Teramo. L’associazione “Robin Hood” apre un osservatorio per raccogliere testimonianze e documentazioni in merito agli abusi perpetrati dagli addetti delle società di recupero crediti. Più in particolare, si tratterebbe di violazioni della privacy, sostituzioni di persona, violenze verbali o delle norme sulla sospensione delle azioni nel corso dei tentativi obbligatori di conciliazione. “Insomma” spiega meglio l’associazione, “tutte quelle azioni rivolte alle fasce più deboli e non dotate di strumenti culturali per la propria tutela”.
Robin Hood crede, infatti, che la corretta informazione ai cittadini sui loro diritti e sulla giusta azione giudiziale sia lo strumento per porre un argine a questo tipo di abusi. Un buon esempio sarebbe costituito dalle telefonate di operatori che si qualificano come legali o come ufficio legale della ditta mandante. Per poi scoprire che, invece, si tratta del call center di una società di recupero.
“O ancora” continua l’associazione “quando suona il campanello e qualcuno si qualifica come ufficiale giudiziale. In questi casi la minaccia è immediata. Si cerca la persona “debitrice” e si comunica che, se non avviene il pagamento immediato, si provvederà al sequestro”. A volte, nel caso di mancanza di denaro, alcuni avrebbero anche consigliato “amichevolmente” di provvedere il giorno seguente, per evitare azioni che porterebbero subito al raddoppio dei costi.

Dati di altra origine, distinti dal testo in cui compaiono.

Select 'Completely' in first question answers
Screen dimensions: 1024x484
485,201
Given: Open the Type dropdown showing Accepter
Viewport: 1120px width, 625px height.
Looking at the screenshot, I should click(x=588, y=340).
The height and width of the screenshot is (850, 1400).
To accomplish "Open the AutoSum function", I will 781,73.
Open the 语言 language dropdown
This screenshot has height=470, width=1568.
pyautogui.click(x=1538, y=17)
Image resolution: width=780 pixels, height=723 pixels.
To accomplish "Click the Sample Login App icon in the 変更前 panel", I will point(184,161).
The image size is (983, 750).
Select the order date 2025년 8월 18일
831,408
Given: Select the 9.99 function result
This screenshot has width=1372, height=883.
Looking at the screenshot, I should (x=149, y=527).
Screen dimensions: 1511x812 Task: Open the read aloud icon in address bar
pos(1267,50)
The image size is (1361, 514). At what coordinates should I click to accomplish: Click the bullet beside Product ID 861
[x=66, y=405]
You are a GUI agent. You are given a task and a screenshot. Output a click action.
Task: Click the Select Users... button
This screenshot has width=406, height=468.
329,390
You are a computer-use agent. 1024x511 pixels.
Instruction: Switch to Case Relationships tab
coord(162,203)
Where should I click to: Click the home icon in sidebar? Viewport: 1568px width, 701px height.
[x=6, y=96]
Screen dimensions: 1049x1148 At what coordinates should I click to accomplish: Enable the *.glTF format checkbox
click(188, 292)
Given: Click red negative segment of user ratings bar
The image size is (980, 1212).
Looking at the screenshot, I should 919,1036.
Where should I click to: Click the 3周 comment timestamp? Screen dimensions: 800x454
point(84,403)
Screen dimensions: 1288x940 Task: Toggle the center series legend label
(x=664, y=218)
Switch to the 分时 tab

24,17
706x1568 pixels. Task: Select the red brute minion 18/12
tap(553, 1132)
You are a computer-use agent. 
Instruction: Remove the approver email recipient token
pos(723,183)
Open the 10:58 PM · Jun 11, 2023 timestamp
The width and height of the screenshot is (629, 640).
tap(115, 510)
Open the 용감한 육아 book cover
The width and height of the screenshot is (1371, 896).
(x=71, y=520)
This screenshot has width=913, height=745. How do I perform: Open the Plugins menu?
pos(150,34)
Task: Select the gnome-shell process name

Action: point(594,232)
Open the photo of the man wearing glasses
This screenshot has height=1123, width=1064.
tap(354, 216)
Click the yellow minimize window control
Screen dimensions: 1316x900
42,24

“Occorre urgentemente porre un argine della società civile a quelle, per fortuna poche, società che operano illegalmente” conclude, pertanto, Robin Hood. “L’azione è molteplice e va dalla richiesta dell’applicazione del Codice Etico all’Unirec e agli Ordini degli Avvocati, dal ricorso al Garante della Privacy a quello delle Comunicazioni, alle Questure che autorizzano l’esercizio dell’attività alla magistratura per le rilevanze penali”.